This also means other painters such as Afework Tekle described in the book as “this self-styled Ethiopian ‘artist’”, are poorly served. The meagre references to Afework are not at all complimentary, and some readers may feel hard done by the treatment, considering his status as Ethiopia’s foremost artist and one who has won world recognition. The author is surely aware of this as she herself said, “The book does not claim to account for all facets of Ethiopian modernism; rather, it aims to shed light on key episodes of its unexamined history.

Elizabeth traces how the values and ideals of modernity were an integral part of Ethiopian modernism’s history and she counters the familiar Western narrative of Ethiopian Christian art that have readily reduced the multifaceted complexity into a limited essence.

“European writers had, therefore, often framed Ethiopian church art within these two contractionary accounts of exceptionalism and primitivism. On the one hand, the narrative transcribed Orthodox Christianity as triumphant history of Ethiopia’s greatness, which contributed to its “non-Africanness”; on the other, it denigrated Ethiopian artistic skill, which could never compare to what European writers considered art.”

To state those facts is not to make an accusation but rather face historical reality, without which consideration not much in Ethiopian modernization project makes sense.

One dominant view the book questions is the Derg period has put an end the innovative music of the 1960’s and 70’s. Instead, the author, rightly argues the period was characterized by musical interventions and the outpourings of theatre or literature within the larger cultural propaganda of the regime. “As musicologist Betre Yohannes argued, music was one channel that burgeoned during the seventeen-year history of the Derg. Semeneh said: “Local musicians often refer to the 1980’s as the Golden Era of Ethiopian Music,” in contrast to Western writers who have frequently failed to acknowledge the musical progress of the area.

AVAILABLE DATA
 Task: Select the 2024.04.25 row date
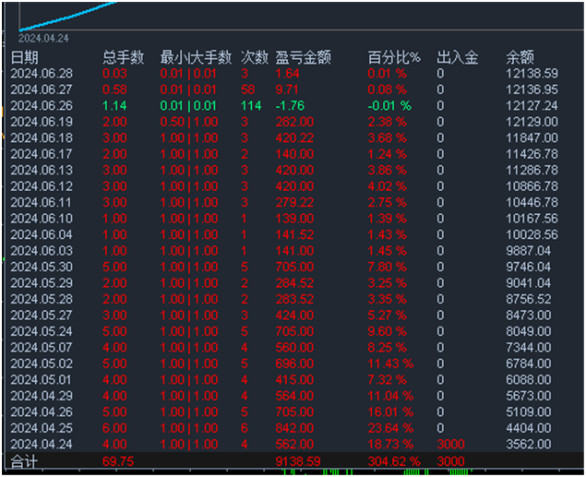pyautogui.click(x=41, y=428)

WRITTEN TASKS
1. Reproduce word for word the part of the review of the book on Ethiopian modernism starting with "Elizabeth traces how" and going on through "project makes sense.".
2. Carry on the review of the book on Ethiopian modernism from the point where it stops.

RESPONSES TO THE EXERCISE
1.
Elizabeth traces how the values and ideals of modernity were an integral part of Ethiopian modernism’s history and she counters the familiar Western narrative of Ethiopian Christian art that have readily reduced the multifaceted complexity into a limited essence.

“European writers had, therefore, often framed Ethiopian church art within these two contractionary accounts of exceptionalism and primitivism. On the one hand, the narrative transcribed Orthodox Christianity as triumphant history of Ethiopia’s greatness, which contributed to its “non-Africanness”; on the other, it denigrated Ethiopian artistic skill, which could never compare to what European writers considered art.”

To state those facts is not to make an accusation but rather face historical reality, without which consideration not much in Ethiopian modernization project makes sense.

2.
Dawit Abebe, Jerba

The overviews of the artistic movement and modernist project are combined with theories and approaches such as Mesay kebede’s philosophical discourse on Ethiopian failure to modernize, Frantz Fanon’s psychological analyses of the effects colonialism on the colonizer and the colonized, Fikru Negash Gebrekidan’s ground-breaking work Ethiopia in Black Studies, Egwale Gebreyohannes’s concern about the absence of traditional knowledge in the early establishment of introduction of higher educations, Vladimir Lenin’s theses on the National Question.

Ultimately, Elizabeth’s powerful book suggests the need to fashion a new national narrative against the “Orientalist constructions” which “paradoxically contributed to sentiments of exceptionalism.”  As she explains, Orientalism does not occur in an ideological or cultural void, nor is it simply imposed from outside. “It is, on the contrary, a joint project between those who produce and who replicate.”

“No one book can account for all of the remarkable features of Ethiopian visual and intellectual culture. But I do hope this volume provides a critical glimpse into artistic movements and their relationship to intellectual thought as well as to national and transitional histories and movements of art,” she writes in the conclusion.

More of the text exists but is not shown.